Saturday, May 9, 2020

Mother's Day 2020


To be honest I have no idea what I was doing on Mother’s Day a year ago. Though, I am doubtful I will ever forget Mother’s Day of 2020. I think back to what life was like a year ago and how different things are today. Just not exactly how you might think. Yes, life is different. The state is shut down, six feet of separation, masks and gloves in public spaces, life as a nurse. Surely this is momentous. Even still, it won’t be what I remember.

In January of 2019, I began communicating with a friend I had a met a few times while in Honduras. She and her husband had traveled to the United States border, hoping to escape the extreme violence and to give their sons a better life. She kept me updated, when she was able to cross the border*, when she traveled and in July when her current living situation was no longer conducive to three small children.

Drew and I (along with another couple) met via video calls to discuss all the options. In a short time in became clear to us that God had a change of plans for us. Within 48 hours, my daughter, my best friend and I were on our way to Texas, having no idea what to expect. As much anxiety as I was feeling I couldn’t stop from wondering how the anxiety of this small family must be so much more. They were about to travel across country with three people they hardly knew, speaking a different language in a strange place with strange people. Traveling to place where they have this mysterious stuff called snow. We couldn’t be more different. Or so I thought.

We might seem like an unlikely pair. Here we sit, almost twenty years between us, her with dark skin and dark eyes, me with light skin and blue eyes. Her from a third world country, speaking an entirely different language. Me, not knowing but truthfully living quite the privileged life. I never thought once growing up, “I hope I get to go to school this year” or “I hope to have books/pencils/paper at school” or “I hope I don’t need to leave 4th grade to help support my family” or “I hope I have food or water or really any of life’s basic necessities.” Yes, we may seem like an odd couple.

Ironically it wasn’t how we were different that stood out, instead it was really how similar we were. We are both mothers. We have both been pregnant, we have both had dreams and visions for our children. We both want them to be good people. To love the Lord and love others as God has commanded. We pray our kids stay healthy and if they do get sick we pray that we will have doctors and medicine to make them better. We both want our kids to attend school with the supplies and people to help them learn. We both pray our kids will walk down the street safely and have food to eat. We want the same things.

We both get frustrated. We both have learned to smile when we want to cry. We both enjoy quiet snuggles and loud belly laughs. We both read bedtime stories and say good night prayers. We both hope we are doing a good job. Both of us would do anything for these little people God has entrusted us with.

I would be lying if I said everything was smooth. We have traveled down some language barriers (so many good stories, but I am sworn to secrecy) and navigated through different traditions but honestly there is way more that we share than the stuff that makes us different.

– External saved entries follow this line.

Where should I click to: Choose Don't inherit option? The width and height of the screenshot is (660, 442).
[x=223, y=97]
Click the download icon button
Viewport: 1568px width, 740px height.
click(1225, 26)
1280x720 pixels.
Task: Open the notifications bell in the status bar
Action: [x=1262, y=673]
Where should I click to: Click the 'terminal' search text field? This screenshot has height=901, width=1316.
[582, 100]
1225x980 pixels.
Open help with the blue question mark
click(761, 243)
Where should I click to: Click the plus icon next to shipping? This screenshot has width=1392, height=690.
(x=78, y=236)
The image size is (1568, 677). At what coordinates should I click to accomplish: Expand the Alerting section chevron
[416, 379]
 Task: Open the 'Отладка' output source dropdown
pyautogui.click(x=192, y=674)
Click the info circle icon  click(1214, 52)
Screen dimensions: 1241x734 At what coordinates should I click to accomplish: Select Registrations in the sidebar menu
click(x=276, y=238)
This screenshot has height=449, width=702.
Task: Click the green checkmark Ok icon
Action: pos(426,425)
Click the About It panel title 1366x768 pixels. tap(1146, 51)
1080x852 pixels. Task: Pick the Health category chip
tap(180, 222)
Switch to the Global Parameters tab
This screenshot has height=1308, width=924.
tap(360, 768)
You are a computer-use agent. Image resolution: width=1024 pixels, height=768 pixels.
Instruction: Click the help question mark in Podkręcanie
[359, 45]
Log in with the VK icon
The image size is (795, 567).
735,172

I have traveled to Honduras since and I notice the same thing. A bunch of moms who want the very best for their kids with significantly less resources to make that happen. It doesn’t seem fair really. Why me? But in a different way. These are strong, fierce women who will do whatever it takes to give their kids everything they can. And it humbles me.

This journey. It has taught me. More lessons that I can express in a post. This story unexpectedly took two women who were complete strangers, who at first glance had nothing in common and produced two women who have become family. I am still learning, still understanding. So glad God’s not done with me yet. I have more lessons to learn. This Mother’s Day I am thankful for my roommates, especially the littlest ones for opening my eyes, enlarging my heart and making me a better person.


To all you momma’s (and those doing the tough job of a momma) out there: Keep fighting. Stand firm. Take courage. You can do this. We can do this, together.
Happy Mother’s Day!

* The family is here legally as they seek asylum and this is written with their permission.